>> begin Passage shown

The inspectors interviewed the SRO who signed the clearance

attesting to the fact that all tags and caps associated with it

had been accounted for. He stated that he did not recall the

specifics of the clearance in question, but speculated that the

clearance may have been removed incrementally. He stated that

when clearances are removed in this fashion, caps and tags are not

4

retained until the clearance is completely removed and hence, no

final verification of tag accountability is performed. He stated

that in this situation, the licensed operator in the clearance

center relies on the initials on the clearance as the basis for

verification of accountability.

The inspectors concluded that the individuals involved in the

restoration of SI-883R failed to comply with the requirements of

OMM-005. This is identified as one of six examples which

collectively constitute a violation, 50-261/95-19-01: Operations

Configuration Control Events Concerning RHR Pump Flow Path,

SI-883R, Steam Driven Auxiliary Feedwater, And Containment

Ventilation Unit.

HVH-2 Run With Air Flowpaths Isolated

On May 26, 1995, during a tour of containment, the inspectors

noted an abnormal noise coming from containment recirculation fan

unit, HVH-2. The unit was running but the inlet damper and intake

butterfly valve were both closed. The inspectors notified the

control room and the unit was stopped. A condition report was

generated to address this issue.

The inspectors interviewed the control room SRO and two SROs

assigned to the clearance center at the time, reviewed Local

Clearance And Test Request 95-FO476 which was in force on the HVH

unit at the time of this observation, and evaluated Operations

Management Manual Procedure, OMM-005, Clearance And Test Request.

The inspectors determined that the inlet damper to HVH-2 was

failed closed as a result of instrument air supply to the damper

activator being isolated by clearance 95-FO476. The clearance did

not alter the position of the butterfly valve or its air supply

valve. The clearance specified that a CIT be affixed to the RTGB

control switch for HVH-2 to alert operators of the clearance. The

inspectors were informed that a CIT was not on the switch when the

unit was started. From a review of the clearance paperwork, the

inspectors noted that no signature or initials were recorded to

demonstrate that the CIT had been affixed.

The inspectors concluded that the failure to affix the CIT was

contrary to the requirements of OMM-005. This example constitutes

one of six examples which collectively comprise Violation 50-261/

95-19-01, Operations Configuration Control Events Concerning RHR

Pump Flow Path, SI-883R, Steam Driven Auxiliary Feedwater, And

Containment Ventilation Unit.

5

SI Pump Breaker Racked In With LTOPP In Service

At 5:26 a.m., on the morning of May 30, 1995, the A SI pump motor

breaker was racked in to fill the SI accumulators. Approximately

one minute later, the RCS vent path to containment was isolated

when the pressurizer PORVs were unblocked and shut in preparation

for placing LTOPP in service. At 5:31 a.m., this activity was

complete and LTOPP was declared in service. This configuration

existed until 6:08 a.m., when the SI pump breaker was again

racked-out.

>> end Passage shown
>> begin Records shown

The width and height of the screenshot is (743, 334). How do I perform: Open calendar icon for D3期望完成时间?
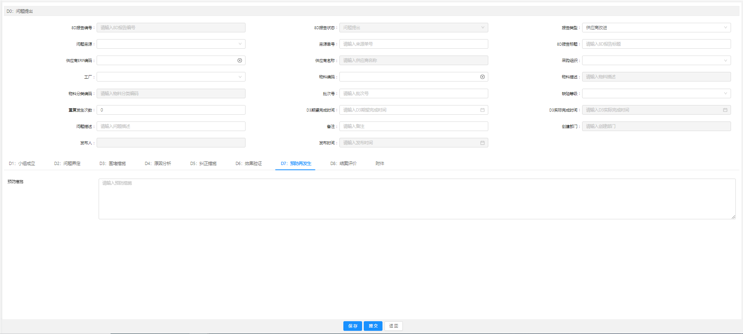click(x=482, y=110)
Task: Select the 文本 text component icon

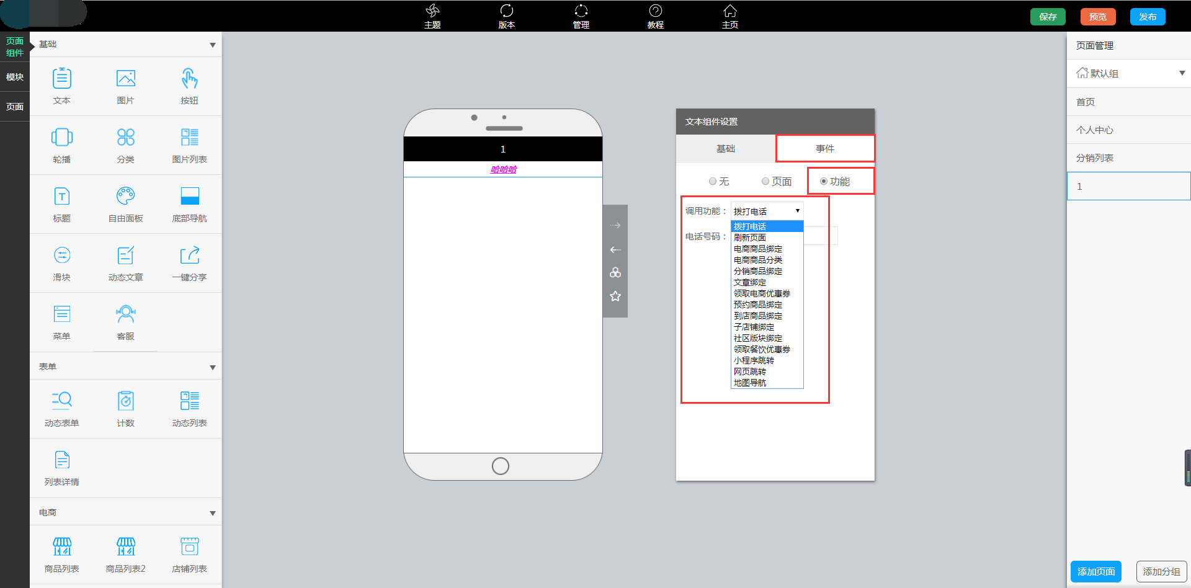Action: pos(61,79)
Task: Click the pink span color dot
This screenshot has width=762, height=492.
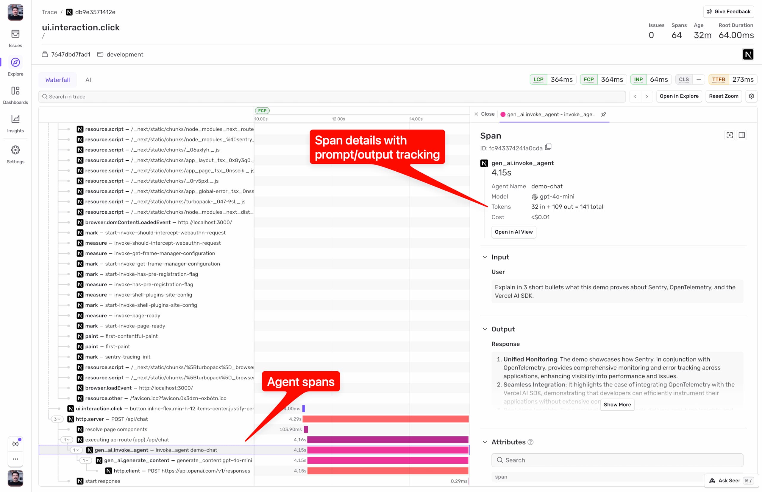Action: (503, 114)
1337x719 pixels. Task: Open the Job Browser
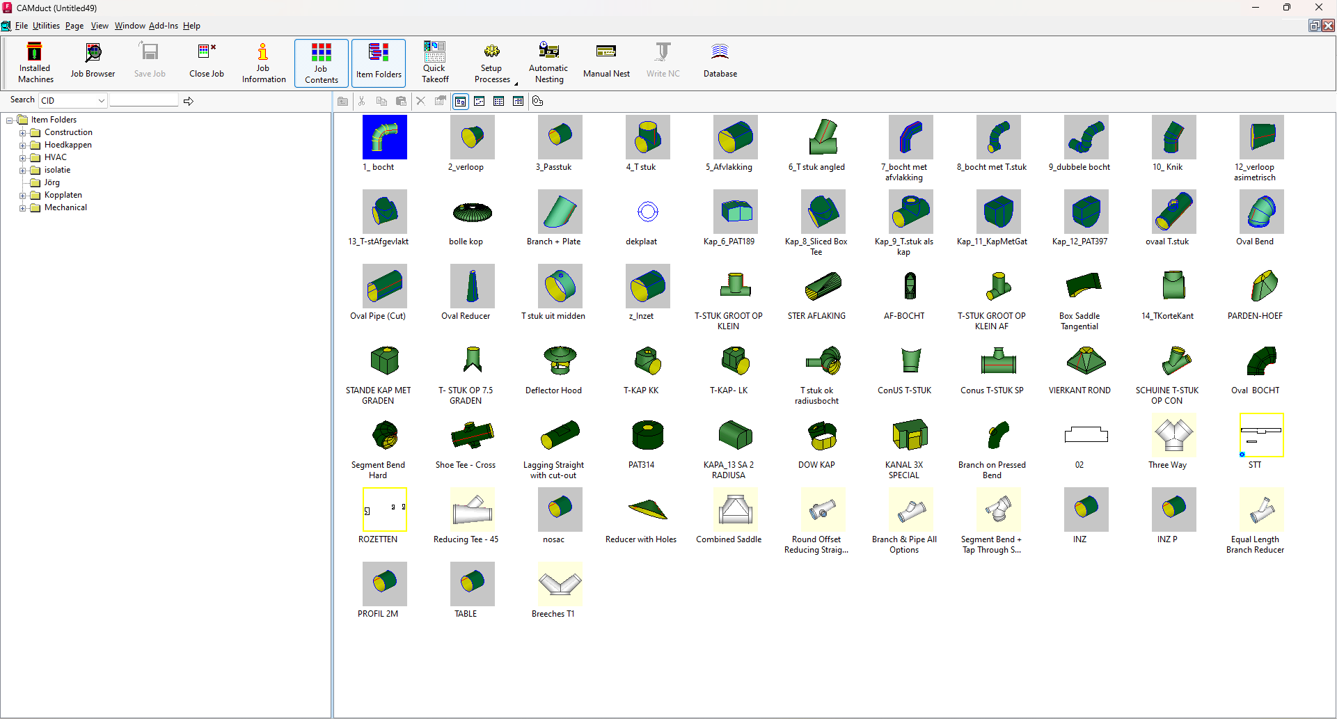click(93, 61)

>> end Records shown

- _Your tasks_:
• a. According to the inspection report excerpt, at what time was the SI pump breaker racked out again?
• b. Extend the inspection report excerpt on plant clearance and configuration events, picking up after its last sentence and keeping the same style.

- _Responses in order_:
• a. 6:08 a.m.

• b.
Having an SI pump breaker racked in with the RCS not vented

appears to be contrary to licensee procedures and TS 3.3.1.3.

Pending a review of the licensing basis associated with TS 3.3.1.3

and LTOPP, this will be tracked as an Unresolved Item,

URI 50-261/95-19-02, SI Pump Breaker Racked-In With LTOPP In

Service.

RHR Pump Operated With No Flow

On June 3, 1995, the licensee was preparing to restart the unit,

having completed refueling. Using GP-002, Cold Shutdown To Hot

Subcritical At No Load TAVG, control room operators were

performing procedure steps to depressurize and cooldown the "A"

train of the RHR system after having isolated it from the Reactor

Coolant System. This is done by recirculating the RHR train

through its associated heat exchanger until it has been cooled

down to approximately 150* F. After approximately fifteen minutes

in this alignment, the operators noticed that they had not seen

the expected temperature decrease in the system. Initially, the

control room operators dispatched an AO to increase the amount of

component cooling water being supplied to the RHR heat exchanger.

The operators still did not see the expected temperature decrease,

so they dispatched an AO to check the position of valve RHR-743

which was to have been providing the recirculation flowpath.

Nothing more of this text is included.